Task objective
Switch "Viewport" to "Window" everywhere in the part of the entries that runs from the start through the line containing "click(770, 12)", and write out only those lines with nothing else changed.
━━━━━━
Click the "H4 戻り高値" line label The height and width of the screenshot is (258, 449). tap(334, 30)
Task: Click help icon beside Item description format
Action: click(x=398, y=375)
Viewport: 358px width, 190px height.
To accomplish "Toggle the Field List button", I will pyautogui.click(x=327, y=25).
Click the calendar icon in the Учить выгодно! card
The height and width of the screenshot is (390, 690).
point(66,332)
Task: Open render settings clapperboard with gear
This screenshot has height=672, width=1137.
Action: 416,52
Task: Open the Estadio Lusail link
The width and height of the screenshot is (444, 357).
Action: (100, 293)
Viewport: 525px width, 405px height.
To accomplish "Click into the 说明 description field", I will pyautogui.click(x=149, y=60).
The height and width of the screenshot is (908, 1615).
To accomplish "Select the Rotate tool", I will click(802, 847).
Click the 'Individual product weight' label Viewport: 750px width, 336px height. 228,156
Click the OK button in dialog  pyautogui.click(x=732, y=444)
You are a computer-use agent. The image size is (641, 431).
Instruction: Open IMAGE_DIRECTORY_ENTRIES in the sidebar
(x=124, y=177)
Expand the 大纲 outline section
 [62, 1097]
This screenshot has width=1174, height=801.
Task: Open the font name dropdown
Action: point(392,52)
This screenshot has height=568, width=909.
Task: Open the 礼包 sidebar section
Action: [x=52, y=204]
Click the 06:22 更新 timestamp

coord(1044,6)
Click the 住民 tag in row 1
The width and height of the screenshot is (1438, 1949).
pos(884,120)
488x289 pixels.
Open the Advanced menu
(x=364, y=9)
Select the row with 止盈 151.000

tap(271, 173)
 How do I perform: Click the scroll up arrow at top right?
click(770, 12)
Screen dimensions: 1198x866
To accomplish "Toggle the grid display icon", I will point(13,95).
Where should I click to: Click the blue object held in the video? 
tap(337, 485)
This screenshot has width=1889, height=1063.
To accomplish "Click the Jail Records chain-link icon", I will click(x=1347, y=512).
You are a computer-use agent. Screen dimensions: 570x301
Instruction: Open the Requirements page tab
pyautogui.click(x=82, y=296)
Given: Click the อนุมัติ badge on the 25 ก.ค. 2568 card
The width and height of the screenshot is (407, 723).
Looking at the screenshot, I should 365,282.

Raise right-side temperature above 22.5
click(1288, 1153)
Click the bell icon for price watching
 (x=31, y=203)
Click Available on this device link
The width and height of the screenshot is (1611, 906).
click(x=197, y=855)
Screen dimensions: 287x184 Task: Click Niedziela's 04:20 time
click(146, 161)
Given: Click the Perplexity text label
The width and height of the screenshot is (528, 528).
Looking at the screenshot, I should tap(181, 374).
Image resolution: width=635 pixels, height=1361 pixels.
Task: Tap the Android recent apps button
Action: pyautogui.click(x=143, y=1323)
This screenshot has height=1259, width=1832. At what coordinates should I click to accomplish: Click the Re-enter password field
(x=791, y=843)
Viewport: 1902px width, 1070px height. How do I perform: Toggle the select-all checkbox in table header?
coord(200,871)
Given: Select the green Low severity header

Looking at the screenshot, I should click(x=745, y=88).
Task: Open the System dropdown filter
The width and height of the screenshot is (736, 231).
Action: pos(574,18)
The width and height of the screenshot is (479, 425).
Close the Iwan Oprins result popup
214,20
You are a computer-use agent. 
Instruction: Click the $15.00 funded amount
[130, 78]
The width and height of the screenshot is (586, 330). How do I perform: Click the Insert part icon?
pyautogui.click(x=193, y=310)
━━━━━━
Finished answer
Click the "H4 戻り高値" line label The height and width of the screenshot is (258, 449). tap(334, 30)
Task: Click help icon beside Item description format
Action: click(x=398, y=375)
Window: 358px width, 190px height.
To accomplish "Toggle the Field List button", I will pyautogui.click(x=327, y=25).
Click the calendar icon in the Учить выгодно! card
The height and width of the screenshot is (390, 690).
point(66,332)
Task: Open render settings clapperboard with gear
This screenshot has height=672, width=1137.
Action: 416,52
Task: Open the Estadio Lusail link
The width and height of the screenshot is (444, 357).
Action: (100, 293)
Window: 525px width, 405px height.
To accomplish "Click into the 说明 description field", I will pyautogui.click(x=149, y=60).
The height and width of the screenshot is (908, 1615).
To accomplish "Select the Rotate tool", I will click(802, 847).
Click the 'Individual product weight' label Window: 750px width, 336px height. 228,156
Click the OK button in dialog  pyautogui.click(x=732, y=444)
You are a computer-use agent. The image size is (641, 431).
Instruction: Open IMAGE_DIRECTORY_ENTRIES in the sidebar
(x=124, y=177)
Expand the 大纲 outline section
 [62, 1097]
This screenshot has width=1174, height=801.
Task: Open the font name dropdown
Action: point(392,52)
This screenshot has height=568, width=909.
Task: Open the 礼包 sidebar section
Action: [x=52, y=204]
Click the 06:22 更新 timestamp

coord(1044,6)
Click the 住民 tag in row 1
The width and height of the screenshot is (1438, 1949).
pos(884,120)
488x289 pixels.
Open the Advanced menu
(x=364, y=9)
Select the row with 止盈 151.000

tap(271, 173)
 How do I perform: Click the scroll up arrow at top right?
click(770, 12)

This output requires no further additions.